On the subject of possession, I noticed another tactic engaged in last season in the Premier League match between Sunderland and Blackburn. In the remaining half-hour of their match with Sunderland, Blackburn made no effort to have power over the ball, at all. Steve Kean just backed his players against their goal and let Sunderland pound away. But Sunderland got two goals in the last ten minutes and furnished Martin O’Neill his first win with the team.
Kean may have cost his team the game by forfeiting possession from, but it’s impeccably sensible to turn your back on a possession-based game: you can’t hold on to the ball just by yearning for it — there are individuals on the playing field striving to procure it from you — so if you intend to keep a hold of it, you require players who:
(a) Have exceptional on-ball deftness.
(b) Have good positional awareness, together with knowledge of the probable locations of teammates and adversaries correspondingly.
(c) Have confidence in their teammates and trust that they will do the appropriate thing when the ball approaches them.
(d) Aren’t by a long way nervous.
You ought to have players with these qualities in every part of the playing field. The Barca method succeeds only as the back four are as secure with the ball at their feet as other teams’ attacking midfielders. The trouble with defending against opposition like Barca is that their other players are unvaryingly untouchable when they have the ball (Xavi, Iniesta, Messi, Fabregas – anyone wanna defend?), so a high-pressing game is in all probability the challenger’s finest opportunity to get anything out of the game, that is, if their forwards have the doggedness and the stamina to persevere with it for the entire game which is very uncommon. When you come right down to it – when you play Barca, you’re screwed (more often than not), but we all are familiar with that by now.
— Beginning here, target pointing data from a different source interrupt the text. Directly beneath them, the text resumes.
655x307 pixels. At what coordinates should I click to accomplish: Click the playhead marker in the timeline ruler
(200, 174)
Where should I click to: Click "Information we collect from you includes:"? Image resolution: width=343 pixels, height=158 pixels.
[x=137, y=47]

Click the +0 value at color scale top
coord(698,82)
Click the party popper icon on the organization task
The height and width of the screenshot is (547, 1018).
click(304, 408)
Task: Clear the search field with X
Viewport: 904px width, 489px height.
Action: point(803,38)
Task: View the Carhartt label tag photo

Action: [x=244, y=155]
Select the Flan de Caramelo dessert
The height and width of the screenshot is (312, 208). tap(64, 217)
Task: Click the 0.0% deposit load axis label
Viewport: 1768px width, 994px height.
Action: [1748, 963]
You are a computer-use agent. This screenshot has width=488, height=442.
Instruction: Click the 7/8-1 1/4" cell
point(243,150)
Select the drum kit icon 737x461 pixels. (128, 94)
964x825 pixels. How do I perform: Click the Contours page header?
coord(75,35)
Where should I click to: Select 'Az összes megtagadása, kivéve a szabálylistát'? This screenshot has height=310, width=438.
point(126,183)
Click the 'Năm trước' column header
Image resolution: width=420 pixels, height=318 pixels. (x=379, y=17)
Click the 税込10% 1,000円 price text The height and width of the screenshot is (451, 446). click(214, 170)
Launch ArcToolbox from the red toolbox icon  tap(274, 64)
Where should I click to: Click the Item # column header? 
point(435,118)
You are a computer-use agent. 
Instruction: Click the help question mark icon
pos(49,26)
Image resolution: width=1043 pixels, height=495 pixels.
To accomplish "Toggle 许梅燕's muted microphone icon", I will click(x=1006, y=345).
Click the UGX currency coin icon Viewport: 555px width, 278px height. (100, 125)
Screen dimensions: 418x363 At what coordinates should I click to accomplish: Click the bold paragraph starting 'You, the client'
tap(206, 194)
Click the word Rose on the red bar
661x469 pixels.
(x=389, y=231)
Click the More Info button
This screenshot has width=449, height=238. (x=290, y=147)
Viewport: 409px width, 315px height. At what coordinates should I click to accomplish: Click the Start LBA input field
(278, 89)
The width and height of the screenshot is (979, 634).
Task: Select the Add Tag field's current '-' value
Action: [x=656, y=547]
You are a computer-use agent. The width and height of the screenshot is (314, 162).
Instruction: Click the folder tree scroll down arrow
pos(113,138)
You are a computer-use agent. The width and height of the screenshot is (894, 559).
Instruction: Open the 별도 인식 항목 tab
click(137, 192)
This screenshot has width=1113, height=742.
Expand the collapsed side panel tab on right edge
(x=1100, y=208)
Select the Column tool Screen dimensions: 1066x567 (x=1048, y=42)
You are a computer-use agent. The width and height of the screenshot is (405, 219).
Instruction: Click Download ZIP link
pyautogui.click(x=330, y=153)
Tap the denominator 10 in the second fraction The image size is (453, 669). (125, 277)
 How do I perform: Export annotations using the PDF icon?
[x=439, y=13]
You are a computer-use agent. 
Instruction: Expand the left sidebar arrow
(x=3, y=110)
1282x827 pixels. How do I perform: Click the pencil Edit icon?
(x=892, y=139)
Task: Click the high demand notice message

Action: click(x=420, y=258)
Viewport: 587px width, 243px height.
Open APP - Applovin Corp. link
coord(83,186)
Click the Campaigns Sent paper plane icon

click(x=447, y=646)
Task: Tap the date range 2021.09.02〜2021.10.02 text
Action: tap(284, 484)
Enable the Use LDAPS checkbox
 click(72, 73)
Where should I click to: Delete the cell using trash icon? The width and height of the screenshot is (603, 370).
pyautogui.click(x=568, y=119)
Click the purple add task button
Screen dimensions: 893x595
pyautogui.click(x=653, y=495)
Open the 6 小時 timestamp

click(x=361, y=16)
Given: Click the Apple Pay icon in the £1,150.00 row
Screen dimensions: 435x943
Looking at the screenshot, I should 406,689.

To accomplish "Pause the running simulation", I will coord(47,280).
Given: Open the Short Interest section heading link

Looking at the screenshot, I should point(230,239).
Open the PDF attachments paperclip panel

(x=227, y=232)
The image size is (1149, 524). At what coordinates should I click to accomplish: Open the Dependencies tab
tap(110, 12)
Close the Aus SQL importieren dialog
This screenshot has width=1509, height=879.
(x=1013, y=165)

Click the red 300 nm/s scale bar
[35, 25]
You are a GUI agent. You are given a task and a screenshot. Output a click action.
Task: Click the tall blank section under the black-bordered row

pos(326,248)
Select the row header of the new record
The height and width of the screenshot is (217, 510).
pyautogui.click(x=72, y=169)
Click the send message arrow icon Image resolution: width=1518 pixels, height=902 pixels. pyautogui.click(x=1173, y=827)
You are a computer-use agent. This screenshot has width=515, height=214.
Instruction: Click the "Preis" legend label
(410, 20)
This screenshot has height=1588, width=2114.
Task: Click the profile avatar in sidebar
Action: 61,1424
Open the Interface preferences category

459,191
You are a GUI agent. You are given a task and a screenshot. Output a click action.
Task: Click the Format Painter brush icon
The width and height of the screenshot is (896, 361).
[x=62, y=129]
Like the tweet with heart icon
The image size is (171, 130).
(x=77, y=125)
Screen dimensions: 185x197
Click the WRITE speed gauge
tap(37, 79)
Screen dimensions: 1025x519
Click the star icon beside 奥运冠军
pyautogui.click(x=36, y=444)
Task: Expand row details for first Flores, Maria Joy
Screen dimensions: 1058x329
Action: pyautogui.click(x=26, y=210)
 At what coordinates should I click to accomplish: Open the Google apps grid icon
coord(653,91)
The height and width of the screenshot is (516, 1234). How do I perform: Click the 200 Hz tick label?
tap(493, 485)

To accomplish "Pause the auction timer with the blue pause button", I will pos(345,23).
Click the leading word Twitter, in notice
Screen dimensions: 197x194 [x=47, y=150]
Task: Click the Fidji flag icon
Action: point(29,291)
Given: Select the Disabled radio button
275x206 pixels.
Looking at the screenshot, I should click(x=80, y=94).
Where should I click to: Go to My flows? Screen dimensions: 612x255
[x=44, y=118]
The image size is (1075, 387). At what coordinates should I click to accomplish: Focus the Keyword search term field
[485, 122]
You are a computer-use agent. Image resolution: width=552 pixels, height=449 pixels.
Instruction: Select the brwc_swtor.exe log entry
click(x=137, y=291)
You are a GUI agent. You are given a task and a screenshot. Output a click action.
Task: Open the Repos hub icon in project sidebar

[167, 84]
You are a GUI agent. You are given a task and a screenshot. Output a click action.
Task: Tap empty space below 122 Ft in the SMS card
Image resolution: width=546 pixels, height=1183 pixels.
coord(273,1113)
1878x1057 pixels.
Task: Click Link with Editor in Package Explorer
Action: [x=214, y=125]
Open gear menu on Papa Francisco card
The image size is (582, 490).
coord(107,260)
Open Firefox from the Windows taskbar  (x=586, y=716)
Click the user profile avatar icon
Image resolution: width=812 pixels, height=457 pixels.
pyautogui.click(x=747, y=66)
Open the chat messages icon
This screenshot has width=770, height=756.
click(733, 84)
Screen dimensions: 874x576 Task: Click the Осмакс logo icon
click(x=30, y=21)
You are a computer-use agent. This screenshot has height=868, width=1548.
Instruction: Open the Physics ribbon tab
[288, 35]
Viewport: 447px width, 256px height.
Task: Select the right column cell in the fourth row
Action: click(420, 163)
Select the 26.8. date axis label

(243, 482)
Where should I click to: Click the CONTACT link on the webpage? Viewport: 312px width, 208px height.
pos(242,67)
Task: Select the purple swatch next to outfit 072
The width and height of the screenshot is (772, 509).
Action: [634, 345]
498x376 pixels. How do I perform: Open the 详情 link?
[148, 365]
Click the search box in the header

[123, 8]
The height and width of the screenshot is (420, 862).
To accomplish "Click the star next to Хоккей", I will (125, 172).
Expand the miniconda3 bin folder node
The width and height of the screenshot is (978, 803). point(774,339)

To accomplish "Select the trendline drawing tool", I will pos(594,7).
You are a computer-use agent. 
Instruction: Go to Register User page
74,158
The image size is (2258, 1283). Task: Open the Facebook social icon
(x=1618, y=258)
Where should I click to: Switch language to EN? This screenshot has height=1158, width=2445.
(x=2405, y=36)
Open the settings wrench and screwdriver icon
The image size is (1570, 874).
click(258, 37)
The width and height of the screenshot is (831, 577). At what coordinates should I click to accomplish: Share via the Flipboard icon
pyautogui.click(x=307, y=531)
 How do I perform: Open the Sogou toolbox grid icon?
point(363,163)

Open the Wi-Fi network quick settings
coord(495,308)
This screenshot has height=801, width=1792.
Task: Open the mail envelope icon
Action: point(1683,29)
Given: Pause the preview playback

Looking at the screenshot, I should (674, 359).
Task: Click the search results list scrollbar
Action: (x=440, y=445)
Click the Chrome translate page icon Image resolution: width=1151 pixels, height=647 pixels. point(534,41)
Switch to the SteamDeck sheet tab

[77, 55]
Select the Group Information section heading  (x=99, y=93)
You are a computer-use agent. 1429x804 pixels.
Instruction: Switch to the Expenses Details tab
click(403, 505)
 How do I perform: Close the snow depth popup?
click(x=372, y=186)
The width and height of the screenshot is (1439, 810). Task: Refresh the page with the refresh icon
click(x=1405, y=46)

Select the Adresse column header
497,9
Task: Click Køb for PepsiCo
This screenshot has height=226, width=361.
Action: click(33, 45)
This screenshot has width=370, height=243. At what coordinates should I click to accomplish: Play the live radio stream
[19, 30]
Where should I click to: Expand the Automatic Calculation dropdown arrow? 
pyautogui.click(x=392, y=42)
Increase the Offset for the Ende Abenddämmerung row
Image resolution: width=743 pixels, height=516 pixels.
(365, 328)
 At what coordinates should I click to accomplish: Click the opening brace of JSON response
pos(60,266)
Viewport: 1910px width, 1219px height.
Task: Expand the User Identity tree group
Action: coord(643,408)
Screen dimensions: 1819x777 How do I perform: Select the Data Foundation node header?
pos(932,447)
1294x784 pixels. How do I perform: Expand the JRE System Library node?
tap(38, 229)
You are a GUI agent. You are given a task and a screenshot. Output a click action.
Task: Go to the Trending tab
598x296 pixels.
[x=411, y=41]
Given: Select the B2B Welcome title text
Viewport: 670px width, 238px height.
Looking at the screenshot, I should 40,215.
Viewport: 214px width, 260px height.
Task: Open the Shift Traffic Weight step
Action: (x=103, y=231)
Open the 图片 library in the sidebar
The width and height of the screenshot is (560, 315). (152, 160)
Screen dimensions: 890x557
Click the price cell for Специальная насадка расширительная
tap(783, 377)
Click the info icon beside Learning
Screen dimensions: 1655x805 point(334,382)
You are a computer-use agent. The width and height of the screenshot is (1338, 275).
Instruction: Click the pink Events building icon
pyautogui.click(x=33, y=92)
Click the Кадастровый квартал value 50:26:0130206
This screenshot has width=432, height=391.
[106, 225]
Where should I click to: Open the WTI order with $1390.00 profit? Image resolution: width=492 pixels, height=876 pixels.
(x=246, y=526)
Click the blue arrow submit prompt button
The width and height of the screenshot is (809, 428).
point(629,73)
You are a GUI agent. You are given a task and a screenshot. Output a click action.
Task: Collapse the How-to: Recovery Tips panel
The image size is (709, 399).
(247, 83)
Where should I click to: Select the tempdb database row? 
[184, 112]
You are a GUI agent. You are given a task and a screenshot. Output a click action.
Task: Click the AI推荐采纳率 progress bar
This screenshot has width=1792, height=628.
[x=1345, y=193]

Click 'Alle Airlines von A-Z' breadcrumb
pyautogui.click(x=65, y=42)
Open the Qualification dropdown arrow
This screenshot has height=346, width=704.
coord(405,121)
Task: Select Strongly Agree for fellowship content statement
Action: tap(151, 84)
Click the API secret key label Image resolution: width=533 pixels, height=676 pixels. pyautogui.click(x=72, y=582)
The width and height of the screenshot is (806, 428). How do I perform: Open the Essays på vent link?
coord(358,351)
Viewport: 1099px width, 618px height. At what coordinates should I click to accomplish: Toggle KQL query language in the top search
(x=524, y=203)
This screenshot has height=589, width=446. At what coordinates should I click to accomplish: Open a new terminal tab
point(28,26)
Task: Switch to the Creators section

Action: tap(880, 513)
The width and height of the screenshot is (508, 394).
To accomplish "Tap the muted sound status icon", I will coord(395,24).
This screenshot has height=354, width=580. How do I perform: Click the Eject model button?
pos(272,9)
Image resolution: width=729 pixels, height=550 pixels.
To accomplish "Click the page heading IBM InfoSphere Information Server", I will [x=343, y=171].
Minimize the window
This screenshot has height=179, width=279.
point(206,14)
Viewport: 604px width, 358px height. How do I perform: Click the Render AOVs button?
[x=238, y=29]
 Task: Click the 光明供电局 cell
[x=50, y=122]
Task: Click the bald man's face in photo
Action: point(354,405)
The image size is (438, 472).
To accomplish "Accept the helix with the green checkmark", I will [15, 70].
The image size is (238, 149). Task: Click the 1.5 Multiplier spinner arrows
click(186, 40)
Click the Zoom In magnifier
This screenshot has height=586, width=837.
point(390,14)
The exquisiteness of Barcelona’s style of play has gotten everybody’s head in the clouds these days: Martin O’ Neill said that he wanted Sunderland to play that way. Sounds terrific, Martin: all you have to do is to arrange a world-class football academy, sign gifted players when they are like eight years old, ward off all endeavours to embezzle them away from Wearside, and when they’re fully developed, elevate them to the first team. By the time you’re 75 it’ll all be in position! All you’ll require then is to play every match against sides controlled by Steve Kean.
What the game of football needs is not more managers who want to play like Barcelona or teams managed by Steve Kean, but an innovative army of tacticians who put genuinely inventive thoughts into crafting an opportunistic, counter-attacking, possession-unconcerned style that can be inculcated into players who haven’t spent fifteen years together trying to play football and who may not have the skills needed to play keep-at-bay for ninety minutes. Players in such a system would need, above all, the watchfulness to look for openings to upset possession, the serenity to wait for those split second moments without becoming sidetracked or over-aggressive, and the audacity to take instantaneous advantage of any momentary failure. Exceptional enough qualities, I guess, but they can be taught, and taught to players who lack profound knowledge of their teammates — as will more often than not be the state of affairs in the ever-changing world of contemporary professional sports.
In spite of everything, we still don’t know whether the Barcelona model will be sustainable in the long run even by a team like Barcelona, though at least the standard of their future looks attractive and damn brilliant, bearing in mind the way their kids play. Barca’s opponents have to hope that the team has more economic predicament than its bosses have been prepared to acknowledge. But, whatever the case may be, it would be imprudent to think that this model can be put into practice anywhere else; owners and managers should austerely plunk the attention from their minds, and along with it a tactical approach based primarily on possessing the ball.
In this one case, tactics are attached compactly to a system that can’t be simulated. It’s time for one and all to think outside the box — to use a phrase — and that measures, most of all, how to play well and how to be dangerous when you don’t have the ball all the time.